Required work. Copy out every one of the entries below, line for line and without alteration.

Data listing.
"""
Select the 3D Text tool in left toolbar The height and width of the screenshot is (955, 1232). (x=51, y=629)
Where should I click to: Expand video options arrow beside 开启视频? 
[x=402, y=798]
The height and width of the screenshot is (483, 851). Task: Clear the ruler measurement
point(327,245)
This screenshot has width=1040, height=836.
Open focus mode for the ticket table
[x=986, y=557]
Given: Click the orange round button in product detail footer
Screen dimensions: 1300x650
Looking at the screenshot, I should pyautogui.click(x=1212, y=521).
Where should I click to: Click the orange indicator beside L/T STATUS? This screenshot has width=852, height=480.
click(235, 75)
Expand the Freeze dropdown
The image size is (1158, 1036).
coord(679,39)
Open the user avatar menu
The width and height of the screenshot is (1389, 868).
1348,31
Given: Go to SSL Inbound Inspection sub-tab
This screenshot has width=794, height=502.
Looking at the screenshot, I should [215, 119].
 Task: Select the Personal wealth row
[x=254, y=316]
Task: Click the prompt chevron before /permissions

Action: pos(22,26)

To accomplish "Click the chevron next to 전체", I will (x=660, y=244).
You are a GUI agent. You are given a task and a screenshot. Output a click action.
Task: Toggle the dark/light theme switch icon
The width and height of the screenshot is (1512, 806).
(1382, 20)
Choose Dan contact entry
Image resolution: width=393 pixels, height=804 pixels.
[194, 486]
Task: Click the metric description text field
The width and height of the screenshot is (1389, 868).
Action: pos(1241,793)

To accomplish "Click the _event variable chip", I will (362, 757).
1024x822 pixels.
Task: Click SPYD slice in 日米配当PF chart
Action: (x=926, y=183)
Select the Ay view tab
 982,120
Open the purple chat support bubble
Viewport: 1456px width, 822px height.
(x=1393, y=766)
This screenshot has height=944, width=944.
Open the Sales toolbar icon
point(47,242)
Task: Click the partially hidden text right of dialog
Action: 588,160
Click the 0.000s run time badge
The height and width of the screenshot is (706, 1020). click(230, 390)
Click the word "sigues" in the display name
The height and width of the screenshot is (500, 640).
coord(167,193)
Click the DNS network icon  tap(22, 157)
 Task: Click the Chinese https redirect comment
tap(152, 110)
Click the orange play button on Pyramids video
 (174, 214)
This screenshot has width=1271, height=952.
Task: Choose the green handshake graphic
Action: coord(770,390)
"""
Full answer.
Select the 3D Text tool in left toolbar The height and width of the screenshot is (955, 1232). (x=51, y=629)
Where should I click to: Expand video options arrow beside 开启视频? 
[x=402, y=798]
The height and width of the screenshot is (483, 851). Task: Clear the ruler measurement
point(327,245)
This screenshot has width=1040, height=836.
Open focus mode for the ticket table
[x=986, y=557]
Given: Click the orange round button in product detail footer
Screen dimensions: 1300x650
Looking at the screenshot, I should pyautogui.click(x=1212, y=521).
Where should I click to: Click the orange indicator beside L/T STATUS? This screenshot has width=852, height=480.
click(235, 75)
Expand the Freeze dropdown
The image size is (1158, 1036).
coord(679,39)
Open the user avatar menu
The width and height of the screenshot is (1389, 868).
1348,31
Given: Go to SSL Inbound Inspection sub-tab
This screenshot has width=794, height=502.
Looking at the screenshot, I should [215, 119].
 Task: Select the Personal wealth row
[x=254, y=316]
Task: Click the prompt chevron before /permissions

Action: pos(22,26)

To accomplish "Click the chevron next to 전체", I will (x=660, y=244).
You are a GUI agent. You are given a task and a screenshot. Output a click action.
Task: Toggle the dark/light theme switch icon
The width and height of the screenshot is (1512, 806).
(1382, 20)
Choose Dan contact entry
Image resolution: width=393 pixels, height=804 pixels.
[194, 486]
Task: Click the metric description text field
The width and height of the screenshot is (1389, 868).
Action: pos(1241,793)

To accomplish "Click the _event variable chip", I will (362, 757).
1024x822 pixels.
Task: Click SPYD slice in 日米配当PF chart
Action: (x=926, y=183)
Select the Ay view tab
 982,120
Open the purple chat support bubble
Viewport: 1456px width, 822px height.
(x=1393, y=766)
This screenshot has height=944, width=944.
Open the Sales toolbar icon
point(47,242)
Task: Click the partially hidden text right of dialog
Action: 588,160
Click the 0.000s run time badge
The height and width of the screenshot is (706, 1020). click(230, 390)
Click the word "sigues" in the display name
The height and width of the screenshot is (500, 640).
coord(167,193)
Click the DNS network icon  tap(22, 157)
 Task: Click the Chinese https redirect comment
tap(152, 110)
Click the orange play button on Pyramids video
 (174, 214)
This screenshot has width=1271, height=952.
Task: Choose the green handshake graphic
Action: coord(770,390)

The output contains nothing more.